Five Years Of Linux Kernel Benchmarks: 2.6.12 Through 2.6.37

Written by Michael Larabel in Software on 3 November 2010 at 10:24 AM EDT. Page 1 of 8. 74 Comments.

While we have conducted studies related to the Linux kernel performance in the past such as benchmarking up to twelve kernel releases, going out the door this morning are the results from the largest-ever Linux kernel comparison conducted at Phoronix, and very likely the largest ever of its kind regardless of source. Every major Linux kernel release from Linux 2.6.12, which was released in mid-2005, up through the latest Linux 2.6.37 development code was tested. This represents the past five years of the Linux kernel and shows how the performance has evolved over the past 25 stable kernel releases and the most recent 2.6.37 development kernel.

Benchmarking 26 kernels was no easy feat with running nearly two dozen tests each time and each test being run multiple times (usually three to five times as a minimum). Fortunately, with the Phoronix Test Suite combined with an Intel Core i7 "Gulftown" made this process much faster, easier, and more reliable than what would otherwise have been possible. A huge thank you goes out to Intel for supplying Phoronix with the Intel Core i7 970, which is their 32nm Gulftown processor with six physical cores plus Hyper Threading to provide a total of 12 threads. The Core i7 970 has 12MB of L3 cache and is clocked at 3.20GHz while having a maximum turbo frequency of 3.46GHz. This is one very fast desktop processor as shown in our Intel Core i7 970 Linux review and more recently within our LLVMpipe Scaling On Gulftown article where the performance of this Intel LGA-1366 CPU was looked at when running Gallium3D's LLVMpipe when enabling 1/2/3/4/5/6/12-threads. While the i7-970 is very fast, it's also very expensive at approximately $900 USD (NewEgg.com and Amazon.com), but it allowed this major Linux kernel comparison to happen in just under a week of constant testing, which is significantly less time than it would have required if using one of the less powerful Intel or AMD CPUs.

With all of this kernel benchmarking being carried out by the Phoronix Test Suite, particularly when using the latest Phoronix Test Suite 3.0 "Iveland" work, benchmarking all of these kernels was not so tedious and it ensures our kernel test results were automated, easily reproducible, and statistically significant with the tests being carried out multiple times and other measures taken plus other recent advancements.

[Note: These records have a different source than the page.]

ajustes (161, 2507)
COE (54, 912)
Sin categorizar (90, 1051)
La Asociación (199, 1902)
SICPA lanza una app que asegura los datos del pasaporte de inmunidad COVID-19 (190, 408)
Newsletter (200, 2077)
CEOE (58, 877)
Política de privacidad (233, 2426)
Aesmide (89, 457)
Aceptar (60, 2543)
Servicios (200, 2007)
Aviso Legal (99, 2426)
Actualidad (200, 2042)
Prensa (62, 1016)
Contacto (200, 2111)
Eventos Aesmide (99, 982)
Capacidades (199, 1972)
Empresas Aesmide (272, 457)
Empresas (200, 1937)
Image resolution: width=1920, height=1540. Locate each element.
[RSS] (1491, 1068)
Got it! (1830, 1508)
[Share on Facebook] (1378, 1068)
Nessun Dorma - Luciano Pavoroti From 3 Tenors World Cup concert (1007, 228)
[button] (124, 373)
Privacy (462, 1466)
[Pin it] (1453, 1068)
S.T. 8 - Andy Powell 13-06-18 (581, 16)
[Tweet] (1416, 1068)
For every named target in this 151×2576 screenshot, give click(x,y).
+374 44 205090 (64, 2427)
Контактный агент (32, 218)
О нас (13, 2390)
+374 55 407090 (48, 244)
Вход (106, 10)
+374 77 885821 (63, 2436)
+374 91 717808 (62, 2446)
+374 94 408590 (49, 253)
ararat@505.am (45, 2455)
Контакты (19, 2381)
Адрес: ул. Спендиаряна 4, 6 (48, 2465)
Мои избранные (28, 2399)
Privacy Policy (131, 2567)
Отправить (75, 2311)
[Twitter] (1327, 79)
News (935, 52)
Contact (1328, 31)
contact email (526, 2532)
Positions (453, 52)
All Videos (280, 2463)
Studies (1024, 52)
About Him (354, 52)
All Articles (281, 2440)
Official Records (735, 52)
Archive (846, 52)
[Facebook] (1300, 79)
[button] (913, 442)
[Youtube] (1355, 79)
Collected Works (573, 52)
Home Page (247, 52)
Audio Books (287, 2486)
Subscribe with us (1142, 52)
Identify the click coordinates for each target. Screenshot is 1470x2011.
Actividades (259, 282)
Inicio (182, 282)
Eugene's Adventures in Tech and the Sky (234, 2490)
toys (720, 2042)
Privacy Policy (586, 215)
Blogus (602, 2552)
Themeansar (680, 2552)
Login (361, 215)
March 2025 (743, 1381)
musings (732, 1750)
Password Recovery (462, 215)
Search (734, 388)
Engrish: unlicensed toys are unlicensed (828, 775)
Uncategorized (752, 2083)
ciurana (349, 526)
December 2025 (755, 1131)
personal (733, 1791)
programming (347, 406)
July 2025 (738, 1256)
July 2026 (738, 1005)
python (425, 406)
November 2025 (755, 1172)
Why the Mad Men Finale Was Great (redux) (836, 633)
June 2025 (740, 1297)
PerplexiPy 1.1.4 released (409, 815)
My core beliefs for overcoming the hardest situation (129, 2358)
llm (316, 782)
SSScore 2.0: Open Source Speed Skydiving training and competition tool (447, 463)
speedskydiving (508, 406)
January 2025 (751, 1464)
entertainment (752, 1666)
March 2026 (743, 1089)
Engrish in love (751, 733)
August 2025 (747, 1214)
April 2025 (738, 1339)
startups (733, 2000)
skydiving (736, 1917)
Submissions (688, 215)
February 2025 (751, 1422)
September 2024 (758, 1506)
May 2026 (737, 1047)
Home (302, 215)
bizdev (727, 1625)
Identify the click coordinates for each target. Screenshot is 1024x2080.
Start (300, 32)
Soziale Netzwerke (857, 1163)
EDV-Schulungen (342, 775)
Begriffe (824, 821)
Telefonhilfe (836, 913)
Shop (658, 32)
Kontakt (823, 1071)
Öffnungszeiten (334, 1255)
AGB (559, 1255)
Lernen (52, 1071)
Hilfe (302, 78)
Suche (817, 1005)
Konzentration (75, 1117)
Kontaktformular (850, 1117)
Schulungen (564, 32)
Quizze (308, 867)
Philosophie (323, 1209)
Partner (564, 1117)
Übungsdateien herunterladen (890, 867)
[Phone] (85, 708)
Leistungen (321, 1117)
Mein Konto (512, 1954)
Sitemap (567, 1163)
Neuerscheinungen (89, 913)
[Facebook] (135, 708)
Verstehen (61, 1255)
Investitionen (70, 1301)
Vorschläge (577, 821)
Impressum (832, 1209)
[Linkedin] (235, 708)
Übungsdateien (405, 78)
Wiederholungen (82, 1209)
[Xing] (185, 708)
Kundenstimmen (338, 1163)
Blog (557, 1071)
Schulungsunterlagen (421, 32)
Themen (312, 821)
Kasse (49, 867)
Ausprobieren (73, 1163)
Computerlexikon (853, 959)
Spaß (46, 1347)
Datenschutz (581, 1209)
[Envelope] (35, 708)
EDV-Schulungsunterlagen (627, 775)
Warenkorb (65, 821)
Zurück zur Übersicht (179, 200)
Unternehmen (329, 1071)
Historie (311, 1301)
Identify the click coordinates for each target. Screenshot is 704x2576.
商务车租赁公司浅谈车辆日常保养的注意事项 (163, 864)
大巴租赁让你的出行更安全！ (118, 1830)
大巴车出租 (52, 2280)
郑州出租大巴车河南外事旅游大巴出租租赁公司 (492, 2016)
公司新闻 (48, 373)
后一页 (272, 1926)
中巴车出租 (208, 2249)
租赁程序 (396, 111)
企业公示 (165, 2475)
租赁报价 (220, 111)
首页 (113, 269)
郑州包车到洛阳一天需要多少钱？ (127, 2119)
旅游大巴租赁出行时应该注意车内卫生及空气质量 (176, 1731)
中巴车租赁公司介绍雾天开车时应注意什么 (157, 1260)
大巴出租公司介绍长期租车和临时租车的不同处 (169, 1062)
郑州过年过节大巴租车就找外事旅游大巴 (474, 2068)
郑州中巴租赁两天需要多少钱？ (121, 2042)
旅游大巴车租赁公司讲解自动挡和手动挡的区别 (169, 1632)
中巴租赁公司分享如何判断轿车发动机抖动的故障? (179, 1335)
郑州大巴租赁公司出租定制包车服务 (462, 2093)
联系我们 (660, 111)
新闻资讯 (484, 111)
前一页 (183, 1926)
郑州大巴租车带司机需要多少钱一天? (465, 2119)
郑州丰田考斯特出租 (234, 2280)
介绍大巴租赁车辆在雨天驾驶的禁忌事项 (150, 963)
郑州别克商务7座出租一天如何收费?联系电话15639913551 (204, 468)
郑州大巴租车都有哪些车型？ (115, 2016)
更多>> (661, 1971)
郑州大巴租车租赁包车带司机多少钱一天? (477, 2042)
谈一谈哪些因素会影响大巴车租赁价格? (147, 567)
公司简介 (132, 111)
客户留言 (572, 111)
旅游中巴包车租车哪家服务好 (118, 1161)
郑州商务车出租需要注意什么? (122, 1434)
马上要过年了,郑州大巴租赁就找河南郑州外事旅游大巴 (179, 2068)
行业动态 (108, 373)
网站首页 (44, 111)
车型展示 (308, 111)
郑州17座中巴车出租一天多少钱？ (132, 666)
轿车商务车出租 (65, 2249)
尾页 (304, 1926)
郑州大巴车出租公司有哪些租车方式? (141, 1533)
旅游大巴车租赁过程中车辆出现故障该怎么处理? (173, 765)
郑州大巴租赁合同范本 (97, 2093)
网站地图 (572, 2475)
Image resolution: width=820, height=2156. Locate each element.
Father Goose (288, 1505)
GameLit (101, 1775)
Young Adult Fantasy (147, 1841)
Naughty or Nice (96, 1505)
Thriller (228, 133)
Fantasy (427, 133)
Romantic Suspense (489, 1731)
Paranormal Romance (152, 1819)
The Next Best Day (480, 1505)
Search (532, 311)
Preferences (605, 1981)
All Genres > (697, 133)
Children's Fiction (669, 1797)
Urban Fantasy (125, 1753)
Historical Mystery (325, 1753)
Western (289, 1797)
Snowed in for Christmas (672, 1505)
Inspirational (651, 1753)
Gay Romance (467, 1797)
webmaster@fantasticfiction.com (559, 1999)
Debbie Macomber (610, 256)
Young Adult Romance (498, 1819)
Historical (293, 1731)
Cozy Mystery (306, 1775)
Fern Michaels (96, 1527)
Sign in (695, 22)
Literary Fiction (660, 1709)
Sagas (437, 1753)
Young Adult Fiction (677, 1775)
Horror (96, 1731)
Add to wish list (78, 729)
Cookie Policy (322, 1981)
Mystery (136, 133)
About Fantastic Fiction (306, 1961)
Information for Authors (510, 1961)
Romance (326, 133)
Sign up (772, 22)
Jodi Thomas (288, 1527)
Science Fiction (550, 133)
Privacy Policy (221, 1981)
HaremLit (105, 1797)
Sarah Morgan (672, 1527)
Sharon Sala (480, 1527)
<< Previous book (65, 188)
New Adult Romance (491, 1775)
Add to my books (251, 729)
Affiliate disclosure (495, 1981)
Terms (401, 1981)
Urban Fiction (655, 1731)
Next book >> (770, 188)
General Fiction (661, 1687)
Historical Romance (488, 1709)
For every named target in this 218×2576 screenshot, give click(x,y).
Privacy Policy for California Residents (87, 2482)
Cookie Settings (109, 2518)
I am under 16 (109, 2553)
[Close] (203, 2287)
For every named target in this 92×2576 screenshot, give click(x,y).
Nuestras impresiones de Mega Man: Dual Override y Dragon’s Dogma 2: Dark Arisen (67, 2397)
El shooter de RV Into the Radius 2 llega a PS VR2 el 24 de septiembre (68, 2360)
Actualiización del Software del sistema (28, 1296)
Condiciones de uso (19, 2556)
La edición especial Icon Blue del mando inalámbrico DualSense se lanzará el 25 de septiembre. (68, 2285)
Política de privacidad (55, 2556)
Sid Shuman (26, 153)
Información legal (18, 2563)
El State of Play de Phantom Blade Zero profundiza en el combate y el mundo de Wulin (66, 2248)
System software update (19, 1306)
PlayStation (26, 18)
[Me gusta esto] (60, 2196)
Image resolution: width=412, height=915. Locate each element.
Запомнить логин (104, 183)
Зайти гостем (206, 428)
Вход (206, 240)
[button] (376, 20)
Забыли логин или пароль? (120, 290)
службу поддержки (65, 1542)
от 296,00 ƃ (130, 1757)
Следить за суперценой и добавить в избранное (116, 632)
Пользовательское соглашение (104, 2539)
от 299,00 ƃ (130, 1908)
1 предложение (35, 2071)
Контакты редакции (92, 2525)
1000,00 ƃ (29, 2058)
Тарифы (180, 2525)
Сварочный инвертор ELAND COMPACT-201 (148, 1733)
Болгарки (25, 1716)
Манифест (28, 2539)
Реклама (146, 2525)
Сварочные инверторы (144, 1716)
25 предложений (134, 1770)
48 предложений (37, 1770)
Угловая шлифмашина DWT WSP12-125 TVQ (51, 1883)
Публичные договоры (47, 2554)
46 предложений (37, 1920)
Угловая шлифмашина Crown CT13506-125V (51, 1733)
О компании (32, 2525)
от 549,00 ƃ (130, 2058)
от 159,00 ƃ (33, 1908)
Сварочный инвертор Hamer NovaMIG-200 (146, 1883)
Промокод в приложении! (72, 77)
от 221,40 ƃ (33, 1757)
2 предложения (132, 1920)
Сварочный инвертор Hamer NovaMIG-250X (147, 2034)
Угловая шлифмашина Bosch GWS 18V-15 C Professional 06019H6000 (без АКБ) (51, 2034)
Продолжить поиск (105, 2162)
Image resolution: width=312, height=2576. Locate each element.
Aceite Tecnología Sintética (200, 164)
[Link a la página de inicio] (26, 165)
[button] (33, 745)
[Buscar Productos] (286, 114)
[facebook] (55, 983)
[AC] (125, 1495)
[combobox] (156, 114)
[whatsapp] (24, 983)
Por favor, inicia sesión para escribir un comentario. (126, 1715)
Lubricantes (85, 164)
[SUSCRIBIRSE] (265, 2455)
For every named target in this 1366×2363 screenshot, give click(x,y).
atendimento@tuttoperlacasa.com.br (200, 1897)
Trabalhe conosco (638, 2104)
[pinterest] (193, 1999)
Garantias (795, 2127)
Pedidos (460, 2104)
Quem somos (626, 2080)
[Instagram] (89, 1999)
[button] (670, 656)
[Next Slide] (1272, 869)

As this is also being done with an Iveland snapshot, the new Phoronix Test Suite graphs are being utilized, which provide error bars on graphs where relevant. The set of tests we ran on every major kernel release from Linux 2.6.12 through Linux 2.6.37 Git included GnuPG, Gcrypt, OpenSSL, NASA NAS Parallel Benchmarks, TTSIOD 3D Renderer, C-Ray, Crafty, MAFFT, Himeno, John The Ripper, LAME MP3, 7-Zip, BYTE, Loopback TCP Network Performance, timed Apache compilation, Apache web-server, PostMark, FS-Mark, IOzone, Threaded I/O Tester, and PBZIP2.

In order to go back all the way to the Linux 2.6.12 kernel, which puts us to the era of Ubuntu 5.10, SuSE 9.3, Fedora Core 4, and Mandrake 2006 distributions, we decided to go with Fedora Core 4 as the base operating system. However, in order to run Fedora Core 4 on the Core i7 970 desktop system rather than 2005-era hardware where this benchmarking process would have easily taken weeks, we ran all tests from within a Fedora Core 4 virtual machine. The Core i7 970 host system was running Ubuntu 10.10 64-bit with the Linux 2.6.35 kernel on an ASRock X58 SuperComputer motherboard, 3GB of DDR3 system memory, a NVIDIA GeForce GTX 460, and a 64GB OCZ Vertex SSD. The 64-bit FC4 virtual machine with its stock packages and installation options (aside from disabling SELinux) was using KVM virtualization and had access to all 12 processor threads, 2GB of system memory, and a 32GB disk image. Every major Linux kernel release was built from source while following the same kernel configuration options, build procedure, and user-space. We wanted to go back even further than the Linux 2.6.12 kernel, but our GCC4 build was having issues compiling some of these even older kernel releases. This 64-bit FC4 virtual machine setup to do our Linux kernel benchmarking was the only active process running on the Gulftown test system.